Digital method based on N sufficiency

The last agronomic approach used to frame a sensor-based recommendation in this study was the ‘N sufficiency’ approach (11th method listed in Table 4). Despite the sound agronomic theory behind it, the implementation of such a framework through a sensor-based approach has been much less common compared to the NFOA or the Holland and Schepers algorithms (Colaço and Bramley, 2018; Franzen et al., 2016). The approach used here was first presented in Colaço et al. (2022). This framework sought to guarantee adequate plant nutrition by monitoring plant nutrient levels and using a nutrient concentration threshold to calculate the N requirement for a mid-season management intervention. To account for nutrient dilution in the plant, the threshold, also referred to as the ‘critical nutrient level’, varied according to crop biomass; that is, the critical N level was lower for larger biomasses. Overall, there were two main components to this approach. The first involved sensor-based predictions of crop biomass and plant N concentration (a) and the second made use of (b) a predefined dilution curve to determine the critical nutrient concentration for each biomass level.

  1. a)

    Biomass and N concentration sensor estimates: For the purposes of this study, Machine Vision (MV) technology was used for the biomass and plant N concentration assessment. Biomass and N concentration models were generated from multiplicative combinations of MV variables (e.g., Gebremedhin et al., 2019) and the sampled biomass and N concentration data using linear regression. Models were constructed for the combined wheat and barley data; preliminary investigation showed no benefit for the predictions when models were made independently for each crop. The biomass model was generated using a combination of NGRDI and canopy cover with R2 = 0.55 and RMSE = 374 kg/ha compared with the sampled data. The N concentration model was generated using a combination of NGRDI and canopy cover with R2 = 0.28 and RMSE = 1.0% compared with the sampled data. Another option for mapping crop biomass at scale would be the use of LiDAR, as described by Colaço et al. (2021b) and a further, arguably more convenient, alternative to ground-based approaches for biomass estimation might be that based on freely available remotely sensed imagery (Perry et al., 2022).

  2. b)

    Dilution curve: Fig. 3 shows the N dilution plot used for this study which was derived from the sampled plant biomass and N concentration data collected across the project trials added with available data from previous research conducted in a similar Australian environment (Fitzgerald et al., 2010). Dry biomass was plotted against N concentration for each sample, and boundary lines were generated using exponential decay functions; the upper function was used as the target (threshold) N concentration for each biomass level.

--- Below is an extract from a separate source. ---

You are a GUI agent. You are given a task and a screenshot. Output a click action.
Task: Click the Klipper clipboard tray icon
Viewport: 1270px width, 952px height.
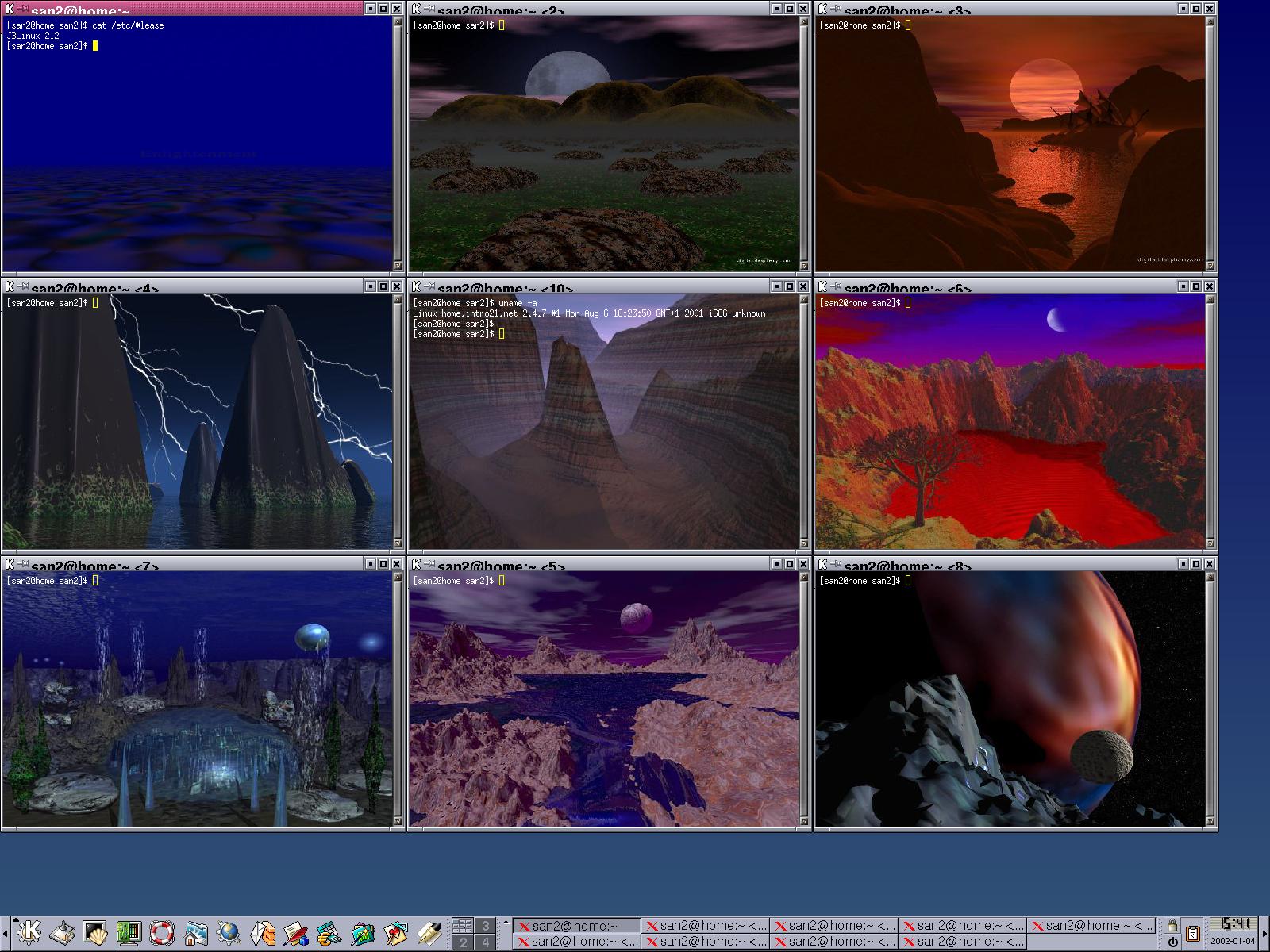tap(1192, 933)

The N requirement was calculated as the difference between a target mid-season crop N uptake and the current crop N uptake divided by the fertiliser N crop recovery (Fig. 3 and Eq. 4). The target crop N uptake was given by the estimated biomass in the N ‘rich’ area multiplied by the critical N level for such biomass. The ‘current’ crop N uptake was simply the estimated biomass multiplied by the estimated N concentration in the ‘normal field’ area (i.e., adjacent to the strips). The fertiliser N crop recovery was the relative amount of applied N expected to be absorbed by the aboveground plant biomass. It was calculated as the difference in plant N uptake between the ‘normal field’ and the ‘zero’ strip divided by the difference in applied N in these areas (similar to Eq. 2 but using mid-season plant N uptake instead of grain N removal). The plant sampling data were used for this calculation and the recovery factor was given as the average across all trials. The total N recommendation rate was given as the mid-season N requirement plus any N applied previous to GS-31.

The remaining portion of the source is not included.